Pixel coordinate grounding data
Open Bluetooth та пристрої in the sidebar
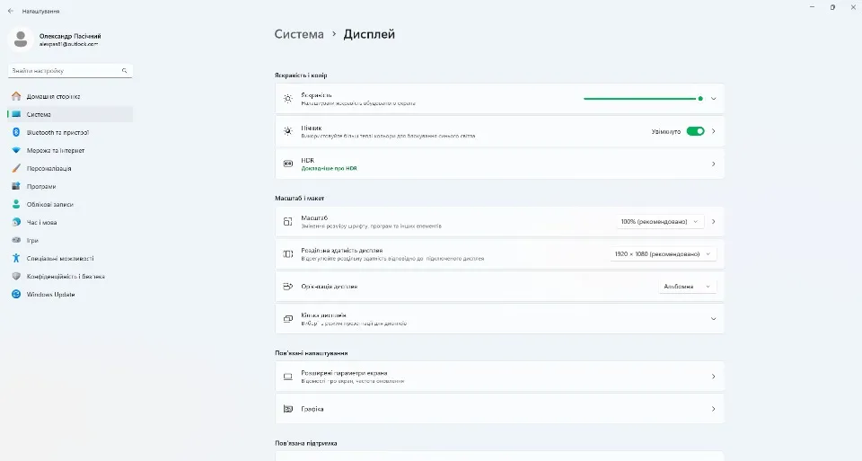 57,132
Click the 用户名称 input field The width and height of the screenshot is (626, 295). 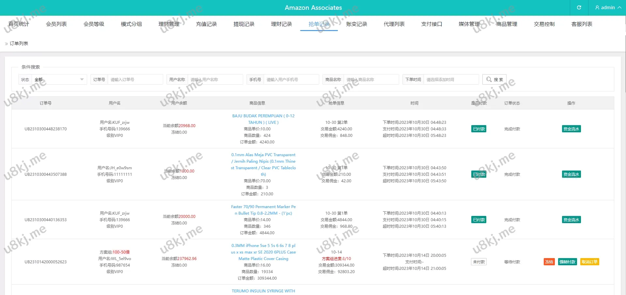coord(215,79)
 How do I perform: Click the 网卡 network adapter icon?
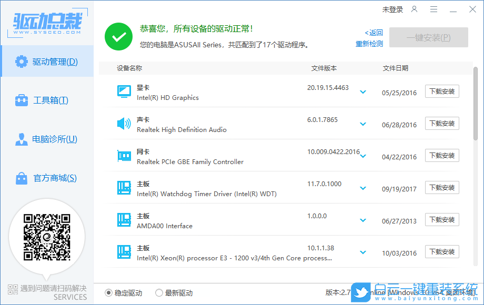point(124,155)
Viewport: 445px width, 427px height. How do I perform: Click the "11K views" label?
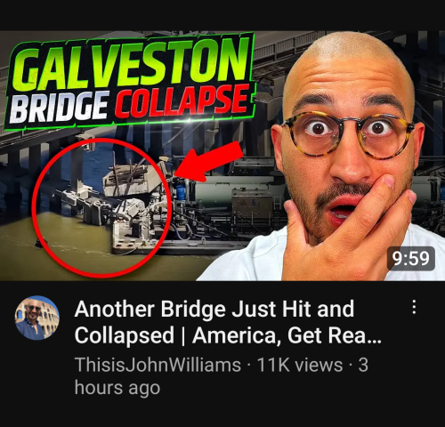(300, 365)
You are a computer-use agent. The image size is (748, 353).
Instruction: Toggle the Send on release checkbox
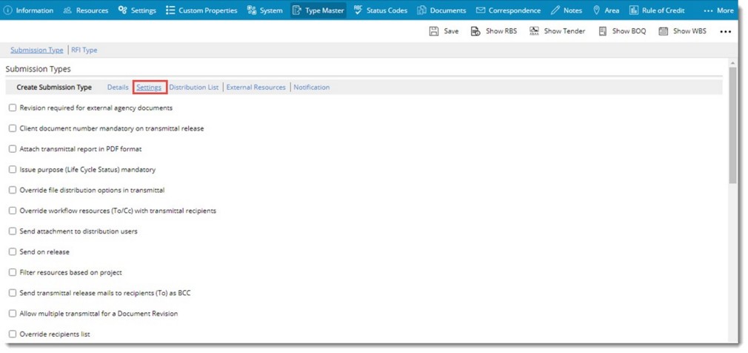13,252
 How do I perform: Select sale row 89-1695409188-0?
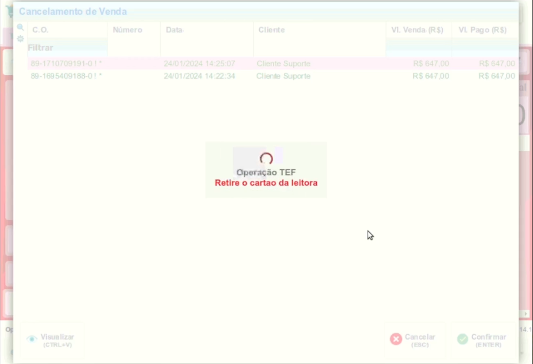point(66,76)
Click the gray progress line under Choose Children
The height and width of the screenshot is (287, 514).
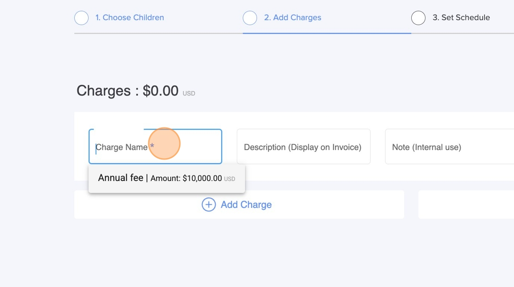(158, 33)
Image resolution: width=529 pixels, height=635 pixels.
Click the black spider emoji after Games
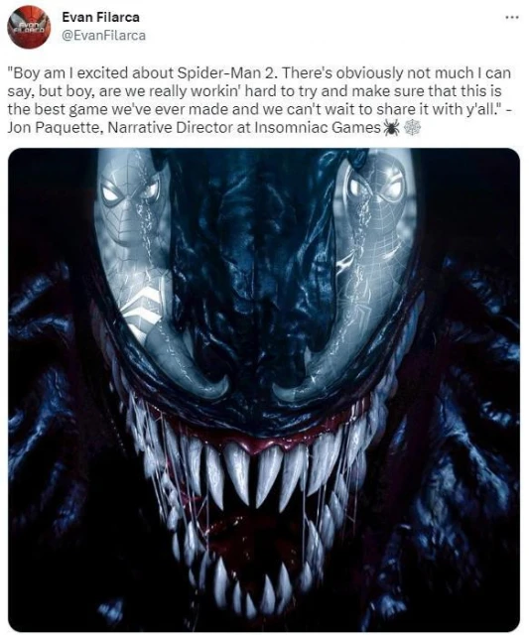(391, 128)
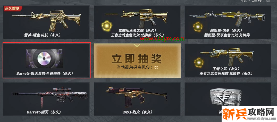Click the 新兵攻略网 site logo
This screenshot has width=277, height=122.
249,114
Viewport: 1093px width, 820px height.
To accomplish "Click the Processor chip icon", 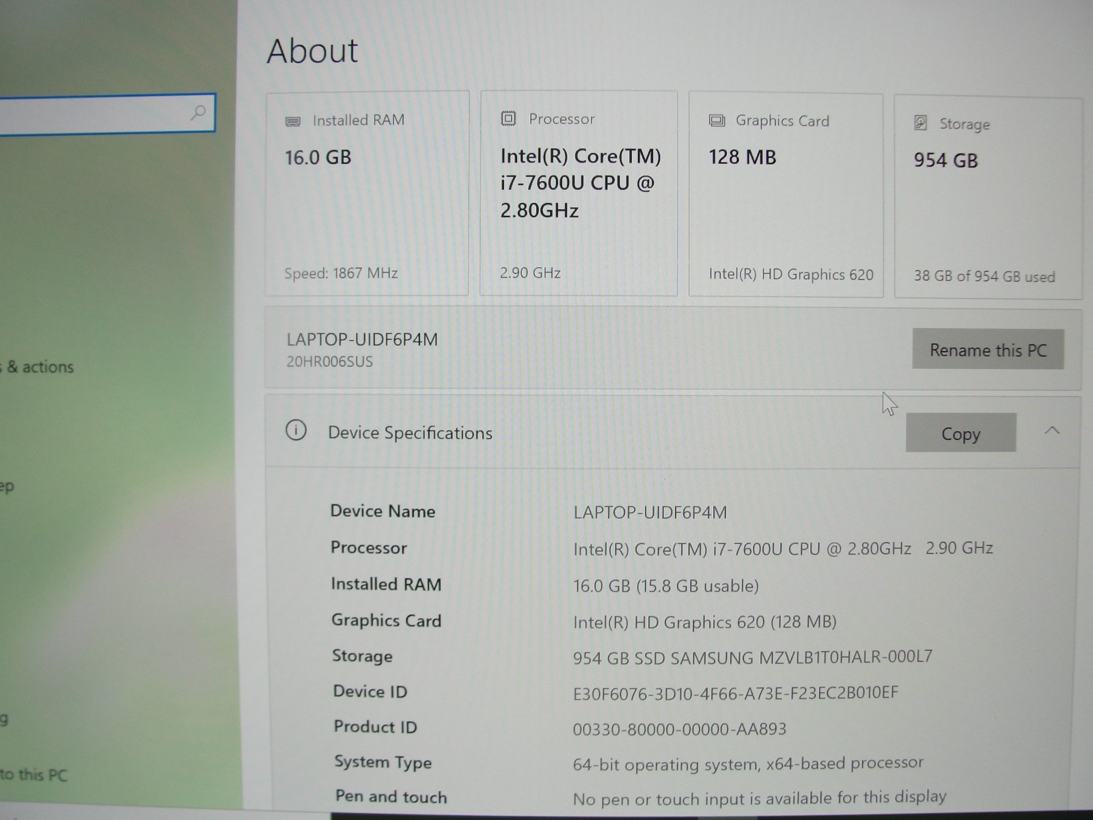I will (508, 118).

§ **WHAT TO PRODUCE**
An exact transcription is needed of the lines from the one with "Instruction: Toggle the" to the one with "Image resolution: width=529" above, both ends included, with pictures left out.

§ **ANSWER TO THIS TASK**
Instruction: Toggle the Send on release checkbox
13,252
 How do I perform: Select sale row 89-1695409188-0?
point(66,76)
Click the gray progress line under Choose Children
The height and width of the screenshot is (287, 514).
(158, 33)
Image resolution: width=529 pixels, height=635 pixels.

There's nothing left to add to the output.